Les Papotins ou la tache de Mariotte
Les Papotins ou la tache de Mariotte d’après le journal Le Papotin, adaptation et mise en scène d’Eric Petitjean.
Le Papotin est un journal rédigé et édité depuis vingt ans-et vingt ans, ce n’est pas rien!- par de jeunes autistes qui se réunissent le mercredi de 10 h à midi au Théâtre Le Lucernaire. Avec juste l’idée, comme le dit son rédacteur en chef, Driss El Kesri, d’apporter chacun un texte plutôt drôle, dans un langage qui lui est tout à fait personnel. D’où le côté quelque peu décalé de cette prose atypique qui a souvent à voir avec le surréalisme, quel que soit le sujet abordé: politique, société, vie de tous les jours, amours et émotions diverses des plus intimes aux plus collectives.
Bref, le lot quotidien de la presse quotidienne mais, comme vu au second degré, avec une distance où l’humour, la poésie et la tendresse sont constamment présents.
Eric Petitjean a donc entrepris d’en faire théâtre, comme aurait dit Antoine Vitez et c’était bien tentant. Il a eu l’intelligence de ne pas vouloir constituer ces textes en fable ou historiette mais de s’en tenir aux mots d’ origine qui, nous dit-il, ont été prononcés ou écrits, donc bruts de décoffrage. Et c’est sans doute mieux .

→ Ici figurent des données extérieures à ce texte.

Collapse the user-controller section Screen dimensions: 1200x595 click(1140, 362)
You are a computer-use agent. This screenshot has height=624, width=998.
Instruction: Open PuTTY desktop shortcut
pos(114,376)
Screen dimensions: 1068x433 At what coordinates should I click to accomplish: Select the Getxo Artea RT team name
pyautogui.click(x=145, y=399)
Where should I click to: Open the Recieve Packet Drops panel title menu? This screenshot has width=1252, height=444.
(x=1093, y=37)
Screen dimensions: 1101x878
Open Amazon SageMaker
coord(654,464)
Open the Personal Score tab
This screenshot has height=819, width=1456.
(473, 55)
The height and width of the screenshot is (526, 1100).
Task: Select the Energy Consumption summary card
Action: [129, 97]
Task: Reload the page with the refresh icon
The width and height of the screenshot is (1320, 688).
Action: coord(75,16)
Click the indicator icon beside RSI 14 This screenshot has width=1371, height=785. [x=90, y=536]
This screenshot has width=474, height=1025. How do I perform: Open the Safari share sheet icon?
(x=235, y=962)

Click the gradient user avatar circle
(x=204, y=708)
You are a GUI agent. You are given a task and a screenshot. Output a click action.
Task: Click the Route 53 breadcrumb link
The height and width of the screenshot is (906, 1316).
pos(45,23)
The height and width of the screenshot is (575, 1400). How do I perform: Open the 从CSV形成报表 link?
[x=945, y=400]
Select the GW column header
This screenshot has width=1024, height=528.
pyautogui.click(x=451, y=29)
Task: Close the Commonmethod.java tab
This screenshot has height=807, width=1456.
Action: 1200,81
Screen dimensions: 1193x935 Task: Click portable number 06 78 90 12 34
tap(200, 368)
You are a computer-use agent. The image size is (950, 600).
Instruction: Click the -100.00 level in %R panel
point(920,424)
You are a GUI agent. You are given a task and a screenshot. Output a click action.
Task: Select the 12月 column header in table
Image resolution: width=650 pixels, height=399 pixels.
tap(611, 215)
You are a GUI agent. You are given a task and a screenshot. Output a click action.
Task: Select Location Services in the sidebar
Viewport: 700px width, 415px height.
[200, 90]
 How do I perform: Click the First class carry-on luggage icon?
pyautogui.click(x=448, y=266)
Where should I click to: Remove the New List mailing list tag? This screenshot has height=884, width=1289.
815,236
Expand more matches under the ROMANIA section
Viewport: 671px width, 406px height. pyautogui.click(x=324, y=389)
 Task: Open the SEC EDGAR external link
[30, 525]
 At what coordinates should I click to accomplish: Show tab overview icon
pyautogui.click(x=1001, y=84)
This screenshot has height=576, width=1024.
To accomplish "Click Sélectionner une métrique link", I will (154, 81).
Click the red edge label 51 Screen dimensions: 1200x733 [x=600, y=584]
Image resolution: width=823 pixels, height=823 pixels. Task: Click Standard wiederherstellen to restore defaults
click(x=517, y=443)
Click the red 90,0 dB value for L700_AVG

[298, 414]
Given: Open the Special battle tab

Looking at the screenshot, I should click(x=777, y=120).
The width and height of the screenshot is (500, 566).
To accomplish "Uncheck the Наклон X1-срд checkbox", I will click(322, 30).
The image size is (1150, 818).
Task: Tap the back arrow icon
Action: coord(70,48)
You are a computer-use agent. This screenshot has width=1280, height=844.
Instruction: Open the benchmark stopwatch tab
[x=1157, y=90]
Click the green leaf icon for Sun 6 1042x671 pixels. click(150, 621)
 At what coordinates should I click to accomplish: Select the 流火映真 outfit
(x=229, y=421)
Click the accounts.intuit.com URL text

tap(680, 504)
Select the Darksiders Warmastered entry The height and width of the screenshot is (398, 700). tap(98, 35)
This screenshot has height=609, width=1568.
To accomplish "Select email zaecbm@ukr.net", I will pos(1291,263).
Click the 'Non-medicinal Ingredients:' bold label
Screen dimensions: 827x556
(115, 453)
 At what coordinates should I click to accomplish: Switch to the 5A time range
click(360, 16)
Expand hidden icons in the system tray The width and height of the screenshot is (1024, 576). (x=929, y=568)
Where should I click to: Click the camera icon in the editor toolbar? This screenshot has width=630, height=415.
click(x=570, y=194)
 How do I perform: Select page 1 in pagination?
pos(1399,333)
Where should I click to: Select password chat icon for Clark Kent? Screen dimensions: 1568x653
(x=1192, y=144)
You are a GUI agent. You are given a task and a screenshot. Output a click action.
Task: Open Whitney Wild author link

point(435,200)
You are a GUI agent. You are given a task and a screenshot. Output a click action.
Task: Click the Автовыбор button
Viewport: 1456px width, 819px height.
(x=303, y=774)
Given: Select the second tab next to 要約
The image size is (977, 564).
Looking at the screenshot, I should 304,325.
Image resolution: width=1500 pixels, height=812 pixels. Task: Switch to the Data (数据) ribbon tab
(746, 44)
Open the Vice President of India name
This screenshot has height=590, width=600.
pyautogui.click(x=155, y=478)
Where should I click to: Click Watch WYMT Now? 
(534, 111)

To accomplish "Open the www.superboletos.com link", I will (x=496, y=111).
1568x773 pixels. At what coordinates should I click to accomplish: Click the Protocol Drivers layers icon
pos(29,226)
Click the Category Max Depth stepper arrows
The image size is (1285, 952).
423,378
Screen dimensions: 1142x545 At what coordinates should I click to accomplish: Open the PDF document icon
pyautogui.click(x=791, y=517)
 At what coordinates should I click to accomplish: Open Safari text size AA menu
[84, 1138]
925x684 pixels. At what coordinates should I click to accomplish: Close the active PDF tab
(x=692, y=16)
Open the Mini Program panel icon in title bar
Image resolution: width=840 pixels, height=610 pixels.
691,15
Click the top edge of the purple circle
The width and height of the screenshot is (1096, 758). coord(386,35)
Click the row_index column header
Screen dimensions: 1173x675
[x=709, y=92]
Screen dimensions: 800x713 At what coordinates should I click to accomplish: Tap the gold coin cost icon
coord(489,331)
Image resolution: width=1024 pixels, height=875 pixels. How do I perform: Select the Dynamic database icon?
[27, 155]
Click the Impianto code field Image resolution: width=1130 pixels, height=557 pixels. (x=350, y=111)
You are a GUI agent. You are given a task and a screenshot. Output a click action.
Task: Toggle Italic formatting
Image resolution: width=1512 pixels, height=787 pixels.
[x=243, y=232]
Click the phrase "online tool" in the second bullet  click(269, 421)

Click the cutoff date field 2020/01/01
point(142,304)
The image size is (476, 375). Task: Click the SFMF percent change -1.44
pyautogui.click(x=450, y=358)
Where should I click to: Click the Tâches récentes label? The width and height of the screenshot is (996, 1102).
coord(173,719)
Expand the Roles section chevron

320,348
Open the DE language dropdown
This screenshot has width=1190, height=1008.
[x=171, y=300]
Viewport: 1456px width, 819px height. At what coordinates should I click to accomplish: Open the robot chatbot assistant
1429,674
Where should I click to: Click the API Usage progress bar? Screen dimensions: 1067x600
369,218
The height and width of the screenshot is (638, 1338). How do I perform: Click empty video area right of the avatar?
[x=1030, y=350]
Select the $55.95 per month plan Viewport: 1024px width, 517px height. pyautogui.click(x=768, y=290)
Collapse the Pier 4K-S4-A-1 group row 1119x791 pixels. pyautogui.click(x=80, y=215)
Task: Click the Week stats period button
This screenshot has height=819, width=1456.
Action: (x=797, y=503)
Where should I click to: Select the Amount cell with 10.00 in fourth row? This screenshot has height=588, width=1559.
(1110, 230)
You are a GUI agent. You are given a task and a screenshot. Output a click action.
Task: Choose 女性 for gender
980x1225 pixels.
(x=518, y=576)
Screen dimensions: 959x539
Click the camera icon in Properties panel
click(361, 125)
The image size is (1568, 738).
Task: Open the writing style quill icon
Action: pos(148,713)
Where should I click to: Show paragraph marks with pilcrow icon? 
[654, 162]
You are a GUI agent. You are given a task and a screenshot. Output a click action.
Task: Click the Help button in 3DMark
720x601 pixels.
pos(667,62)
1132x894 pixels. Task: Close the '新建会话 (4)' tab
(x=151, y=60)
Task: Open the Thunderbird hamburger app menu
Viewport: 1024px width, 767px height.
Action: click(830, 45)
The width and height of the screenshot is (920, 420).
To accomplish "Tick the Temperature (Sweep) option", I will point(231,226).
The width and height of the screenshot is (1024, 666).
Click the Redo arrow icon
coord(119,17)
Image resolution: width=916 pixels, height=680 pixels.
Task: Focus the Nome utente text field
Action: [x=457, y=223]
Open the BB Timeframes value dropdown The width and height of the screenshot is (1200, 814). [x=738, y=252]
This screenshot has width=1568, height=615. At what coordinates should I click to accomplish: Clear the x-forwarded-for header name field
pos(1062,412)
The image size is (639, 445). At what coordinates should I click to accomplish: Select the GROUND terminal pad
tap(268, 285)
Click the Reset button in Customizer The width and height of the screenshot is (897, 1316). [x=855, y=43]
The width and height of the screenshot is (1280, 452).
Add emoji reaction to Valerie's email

Il y a ainsi quatre personnages: Arnaud, Nathanaël, Carole et Thomas, qui ont un rapport singulier avec le langage. C’est souvent d’une immense drôlerie , surtout quand ils ont affaire avec des gens qui sont d’un tout autre monde comme ces personnages politiques qu’ils rencontrent, ou quand l’un d’eux se met à faire des calculs à une vitesse vertigineuse. Bref, on a la troublante impression de deux mondes inconciliables où l’intelligence, peut être d’une toute autre nature: on parle maintenant, plus que d’autisme, de troubles autistiques avec des Q. I. et des difficultés de communication très variables, mais qui affectent davantage les garçons que les filles.
Reste à adapter ces monologues ou ces courts dialogues à la scène, ce qui n’est pas une mince affaire… puisqu’il ne s’agit pas du tout de faire un spectacle sur l’autisme mais plutôt de mettre en valeur une sensibilité et une intelligence parfois rares. Ce que l’on perçoit bien d’autant plus que Silvia Cordonnier, Philippe Frécon, Christian Mazzuchini et Philippe Richard savent s’y prendre pour nous mettre en relation avec cette parole atypique.
Mais le spectacle, inégal, souffre d’une dramaturgie assez cahotante, avec, comment dire une sorte d’empilement de petits textes, et l’on a évidemment tendance à décrocher d’autant plus que le syndrome vidéo (mais quand même non figuratif) a encore frappé; les choses iraient sans doute mieux si Eric Petijean avait fait plus court… Il y a quelque quinze bonnes minutes de trop!
Alors à voir? Si d’aventure, le spectacle se joue près de chez vous, pourquoi pas, mais avec les réserves que l’on vous a indiquées.